Here are the words of Sue Monk Kidd taken from her book, FIRSTLIGHT.

There is an extraordinary need in our lives for silence. The constant noise and chatter, internal and external, causes us to lose touch with the center of our being. When that happens, we become caught in all kinds of unimportant things. We suffer from this noise. Many of us even cling to this pollution of noise because it drowns out painful hungers inside. There is an old contemplative saying: “If you cannot improve the silence, do not speak.”

It’s Just a Car

I sat in the Honda dealership feeling numb. I repeated in my mind over and over, I should be happy; I’m getting a new car. I’m blessed, lots of people would be happy if they were getting a new car. What’s the matter with me? I feel nothing, perhaps a little sad. I couldn’t understand why letting go of my old car was so difficult. Shouldn’t I want something new? It’s a car-be happy.

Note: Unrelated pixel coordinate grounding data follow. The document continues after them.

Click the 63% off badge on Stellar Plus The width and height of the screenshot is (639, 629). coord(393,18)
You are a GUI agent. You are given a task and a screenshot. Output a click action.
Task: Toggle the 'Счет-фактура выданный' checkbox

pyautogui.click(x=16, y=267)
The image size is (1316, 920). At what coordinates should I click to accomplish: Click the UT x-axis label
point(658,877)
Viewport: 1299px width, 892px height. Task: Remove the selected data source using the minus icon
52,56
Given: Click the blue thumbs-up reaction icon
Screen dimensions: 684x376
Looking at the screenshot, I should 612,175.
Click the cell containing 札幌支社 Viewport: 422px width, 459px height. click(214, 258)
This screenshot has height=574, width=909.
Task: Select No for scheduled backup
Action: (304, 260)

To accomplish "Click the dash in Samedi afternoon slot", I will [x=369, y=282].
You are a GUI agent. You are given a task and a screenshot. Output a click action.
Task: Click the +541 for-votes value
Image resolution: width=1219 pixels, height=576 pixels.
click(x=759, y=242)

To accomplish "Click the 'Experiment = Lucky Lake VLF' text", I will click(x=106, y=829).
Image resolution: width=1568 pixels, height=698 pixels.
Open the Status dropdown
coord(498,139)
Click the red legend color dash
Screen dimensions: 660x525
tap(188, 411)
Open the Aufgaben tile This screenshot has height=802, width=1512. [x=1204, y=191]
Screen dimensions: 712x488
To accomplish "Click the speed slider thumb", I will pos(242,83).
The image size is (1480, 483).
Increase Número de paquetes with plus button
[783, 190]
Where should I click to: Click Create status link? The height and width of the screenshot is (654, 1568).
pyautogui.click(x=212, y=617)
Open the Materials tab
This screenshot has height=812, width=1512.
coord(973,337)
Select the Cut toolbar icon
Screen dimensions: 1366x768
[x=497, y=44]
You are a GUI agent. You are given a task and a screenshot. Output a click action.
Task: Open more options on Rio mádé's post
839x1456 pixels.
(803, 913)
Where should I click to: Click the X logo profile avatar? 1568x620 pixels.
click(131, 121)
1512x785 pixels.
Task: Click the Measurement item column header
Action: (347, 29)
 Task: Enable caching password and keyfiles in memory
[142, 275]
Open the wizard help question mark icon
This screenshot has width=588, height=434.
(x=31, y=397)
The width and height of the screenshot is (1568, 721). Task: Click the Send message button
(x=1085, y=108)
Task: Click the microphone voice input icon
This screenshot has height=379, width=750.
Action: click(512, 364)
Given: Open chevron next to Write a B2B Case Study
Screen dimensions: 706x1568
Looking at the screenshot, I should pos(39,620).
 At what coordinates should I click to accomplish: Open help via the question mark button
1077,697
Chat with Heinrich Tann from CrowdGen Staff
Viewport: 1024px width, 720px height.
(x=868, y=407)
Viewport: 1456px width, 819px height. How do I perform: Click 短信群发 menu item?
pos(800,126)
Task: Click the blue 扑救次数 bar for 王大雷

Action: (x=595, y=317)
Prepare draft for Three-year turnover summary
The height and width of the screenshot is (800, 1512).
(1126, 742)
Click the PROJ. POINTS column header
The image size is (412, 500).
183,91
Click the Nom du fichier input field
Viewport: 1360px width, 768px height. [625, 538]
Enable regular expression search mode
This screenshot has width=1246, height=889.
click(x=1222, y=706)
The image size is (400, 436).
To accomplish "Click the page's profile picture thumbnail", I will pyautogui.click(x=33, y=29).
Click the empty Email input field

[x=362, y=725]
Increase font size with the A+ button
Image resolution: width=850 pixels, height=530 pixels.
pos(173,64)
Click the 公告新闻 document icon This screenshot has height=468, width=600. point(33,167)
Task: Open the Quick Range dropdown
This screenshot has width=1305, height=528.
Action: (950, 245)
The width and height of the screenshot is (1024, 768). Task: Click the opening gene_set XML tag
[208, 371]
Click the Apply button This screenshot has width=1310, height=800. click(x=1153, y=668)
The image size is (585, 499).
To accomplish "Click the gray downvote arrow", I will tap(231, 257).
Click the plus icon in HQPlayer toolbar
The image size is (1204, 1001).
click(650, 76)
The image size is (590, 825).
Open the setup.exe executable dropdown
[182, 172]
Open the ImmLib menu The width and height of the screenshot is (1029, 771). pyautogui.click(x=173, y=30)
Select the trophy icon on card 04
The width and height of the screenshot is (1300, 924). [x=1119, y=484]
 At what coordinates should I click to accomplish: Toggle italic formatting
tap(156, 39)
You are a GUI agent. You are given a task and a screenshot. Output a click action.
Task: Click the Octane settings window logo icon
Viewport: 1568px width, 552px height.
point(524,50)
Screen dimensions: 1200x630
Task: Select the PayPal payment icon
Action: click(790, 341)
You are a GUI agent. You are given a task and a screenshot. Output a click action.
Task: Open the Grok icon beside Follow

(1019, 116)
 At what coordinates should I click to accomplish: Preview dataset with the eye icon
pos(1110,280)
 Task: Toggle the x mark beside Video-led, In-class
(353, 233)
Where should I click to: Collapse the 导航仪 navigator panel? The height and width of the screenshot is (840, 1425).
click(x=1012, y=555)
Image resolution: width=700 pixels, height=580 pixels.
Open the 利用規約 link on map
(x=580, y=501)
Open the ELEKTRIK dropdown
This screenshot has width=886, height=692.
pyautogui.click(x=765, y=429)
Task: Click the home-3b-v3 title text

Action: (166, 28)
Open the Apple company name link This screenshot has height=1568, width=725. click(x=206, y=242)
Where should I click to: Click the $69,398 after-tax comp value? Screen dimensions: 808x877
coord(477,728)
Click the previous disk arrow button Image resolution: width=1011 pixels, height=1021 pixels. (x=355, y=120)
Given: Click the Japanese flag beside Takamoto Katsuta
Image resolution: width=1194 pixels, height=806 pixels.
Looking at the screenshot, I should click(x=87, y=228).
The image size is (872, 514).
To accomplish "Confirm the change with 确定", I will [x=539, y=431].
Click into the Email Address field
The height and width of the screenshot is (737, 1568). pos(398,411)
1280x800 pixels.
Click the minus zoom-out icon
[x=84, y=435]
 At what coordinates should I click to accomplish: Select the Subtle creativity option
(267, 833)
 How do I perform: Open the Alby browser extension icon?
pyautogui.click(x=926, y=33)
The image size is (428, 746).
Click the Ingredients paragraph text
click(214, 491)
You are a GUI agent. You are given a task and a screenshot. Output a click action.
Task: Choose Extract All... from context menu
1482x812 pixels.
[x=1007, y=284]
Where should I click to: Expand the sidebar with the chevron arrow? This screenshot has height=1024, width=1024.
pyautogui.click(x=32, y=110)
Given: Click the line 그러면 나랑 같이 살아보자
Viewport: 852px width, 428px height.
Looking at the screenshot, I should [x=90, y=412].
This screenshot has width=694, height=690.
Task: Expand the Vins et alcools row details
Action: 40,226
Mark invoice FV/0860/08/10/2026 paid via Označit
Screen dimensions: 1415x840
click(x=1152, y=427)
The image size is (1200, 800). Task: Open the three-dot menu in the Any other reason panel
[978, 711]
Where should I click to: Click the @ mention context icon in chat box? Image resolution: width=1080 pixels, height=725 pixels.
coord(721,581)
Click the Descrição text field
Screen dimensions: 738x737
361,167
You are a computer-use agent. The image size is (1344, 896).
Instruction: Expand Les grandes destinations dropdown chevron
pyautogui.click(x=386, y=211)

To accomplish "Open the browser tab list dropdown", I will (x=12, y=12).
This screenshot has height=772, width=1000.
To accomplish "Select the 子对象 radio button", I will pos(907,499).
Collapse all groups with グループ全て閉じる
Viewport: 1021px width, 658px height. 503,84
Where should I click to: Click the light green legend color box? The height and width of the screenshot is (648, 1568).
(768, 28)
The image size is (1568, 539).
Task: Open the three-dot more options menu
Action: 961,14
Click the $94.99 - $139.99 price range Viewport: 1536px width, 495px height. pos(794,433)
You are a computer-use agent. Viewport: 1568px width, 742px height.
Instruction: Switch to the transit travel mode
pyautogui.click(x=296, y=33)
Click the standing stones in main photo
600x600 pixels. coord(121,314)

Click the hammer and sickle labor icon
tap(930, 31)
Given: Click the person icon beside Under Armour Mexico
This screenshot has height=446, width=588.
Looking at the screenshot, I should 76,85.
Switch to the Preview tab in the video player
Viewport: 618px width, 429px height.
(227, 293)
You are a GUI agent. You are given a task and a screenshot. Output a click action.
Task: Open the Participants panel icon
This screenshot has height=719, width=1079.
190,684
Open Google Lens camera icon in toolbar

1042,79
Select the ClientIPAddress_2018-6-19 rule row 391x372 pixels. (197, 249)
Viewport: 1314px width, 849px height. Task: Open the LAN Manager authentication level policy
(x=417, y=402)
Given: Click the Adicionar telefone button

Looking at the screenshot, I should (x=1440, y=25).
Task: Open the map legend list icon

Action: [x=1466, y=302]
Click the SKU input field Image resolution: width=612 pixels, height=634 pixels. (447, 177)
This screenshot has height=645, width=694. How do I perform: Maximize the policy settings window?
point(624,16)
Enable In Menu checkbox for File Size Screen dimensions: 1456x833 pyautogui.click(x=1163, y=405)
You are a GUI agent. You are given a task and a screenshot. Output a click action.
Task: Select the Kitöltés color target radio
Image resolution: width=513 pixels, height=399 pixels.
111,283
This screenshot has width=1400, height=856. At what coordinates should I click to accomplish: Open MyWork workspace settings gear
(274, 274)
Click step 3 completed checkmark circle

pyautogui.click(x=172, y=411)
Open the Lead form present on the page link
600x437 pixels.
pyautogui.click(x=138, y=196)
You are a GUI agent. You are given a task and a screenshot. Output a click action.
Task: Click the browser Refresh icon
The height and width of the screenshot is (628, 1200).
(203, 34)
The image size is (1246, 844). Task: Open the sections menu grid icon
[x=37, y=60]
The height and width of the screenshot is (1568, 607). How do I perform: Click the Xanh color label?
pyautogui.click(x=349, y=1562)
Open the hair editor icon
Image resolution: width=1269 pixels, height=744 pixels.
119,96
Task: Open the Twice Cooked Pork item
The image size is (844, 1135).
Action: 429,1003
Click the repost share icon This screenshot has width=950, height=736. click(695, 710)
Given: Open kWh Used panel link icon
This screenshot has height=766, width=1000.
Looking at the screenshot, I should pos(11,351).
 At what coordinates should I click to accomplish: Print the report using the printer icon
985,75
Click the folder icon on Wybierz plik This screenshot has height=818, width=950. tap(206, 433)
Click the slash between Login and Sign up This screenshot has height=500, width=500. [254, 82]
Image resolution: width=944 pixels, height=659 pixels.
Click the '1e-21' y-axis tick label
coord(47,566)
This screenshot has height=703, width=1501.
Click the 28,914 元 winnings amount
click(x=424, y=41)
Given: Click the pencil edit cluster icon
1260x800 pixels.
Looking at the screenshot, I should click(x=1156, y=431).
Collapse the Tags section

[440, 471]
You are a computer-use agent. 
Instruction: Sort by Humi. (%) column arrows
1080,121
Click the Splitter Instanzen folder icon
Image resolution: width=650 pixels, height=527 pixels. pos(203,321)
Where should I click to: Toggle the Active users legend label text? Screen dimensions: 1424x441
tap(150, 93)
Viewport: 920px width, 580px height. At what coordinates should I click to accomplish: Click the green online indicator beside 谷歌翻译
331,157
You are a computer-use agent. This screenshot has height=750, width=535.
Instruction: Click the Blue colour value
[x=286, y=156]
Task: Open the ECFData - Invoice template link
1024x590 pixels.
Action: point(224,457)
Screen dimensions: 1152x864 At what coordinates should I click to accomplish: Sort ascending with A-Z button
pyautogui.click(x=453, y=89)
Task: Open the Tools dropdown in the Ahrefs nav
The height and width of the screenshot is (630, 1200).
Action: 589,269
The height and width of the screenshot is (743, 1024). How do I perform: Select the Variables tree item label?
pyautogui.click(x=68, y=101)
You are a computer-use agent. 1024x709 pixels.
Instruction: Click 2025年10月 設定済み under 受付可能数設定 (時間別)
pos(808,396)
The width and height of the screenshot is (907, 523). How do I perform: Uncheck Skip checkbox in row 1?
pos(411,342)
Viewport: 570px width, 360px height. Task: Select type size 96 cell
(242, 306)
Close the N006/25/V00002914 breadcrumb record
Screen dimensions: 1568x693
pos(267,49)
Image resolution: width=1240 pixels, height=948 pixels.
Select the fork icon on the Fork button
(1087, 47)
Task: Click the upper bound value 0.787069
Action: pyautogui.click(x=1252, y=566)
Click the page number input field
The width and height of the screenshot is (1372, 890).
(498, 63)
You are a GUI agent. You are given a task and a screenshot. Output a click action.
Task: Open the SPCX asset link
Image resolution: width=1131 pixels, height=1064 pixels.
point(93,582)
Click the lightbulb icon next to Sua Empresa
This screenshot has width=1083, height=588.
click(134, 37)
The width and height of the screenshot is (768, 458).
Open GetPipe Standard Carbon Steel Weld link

I chose a pretty green CR-V more fitting to my personality than silver, the color of my Pilot. The two cars sat next to each other in the parking lot. Old me, new me. I felt an urging to run up to my Pilot and give it a big hug goodbye. When the salesman told me it was going to auction, I felt hollow and wanted to cry. My baby, I’d never see it again. I clearly didn’t want to let it go.

I remembered how the Pilot protected me when the little old lady who could barely see over her steering wheel, ran a stop sign and slammed into my door. I walked away without a scratch. Eric and I drove the little old lady home with her front bumper in our backseat. I thought about my trip to North Carolina, getting hopelessly lost and sitting in Panera with Arielle, laughing and trying to figure out how to at least make it to Jacksonville. I looked at my Switzerland bumper sticker; I had proudly placed on my Pilot after our family trip to Europe. Goodbye. I repeated in my mind, it’s just a car you are being ridiculous.

Whenever I have difficulty in understanding what I’m feeling, I pick up Sue Monk Kidd’s, FirstLight. I’ve read it and listened to it on CD many times. Her writing and her continuous search for meaning, inspires me.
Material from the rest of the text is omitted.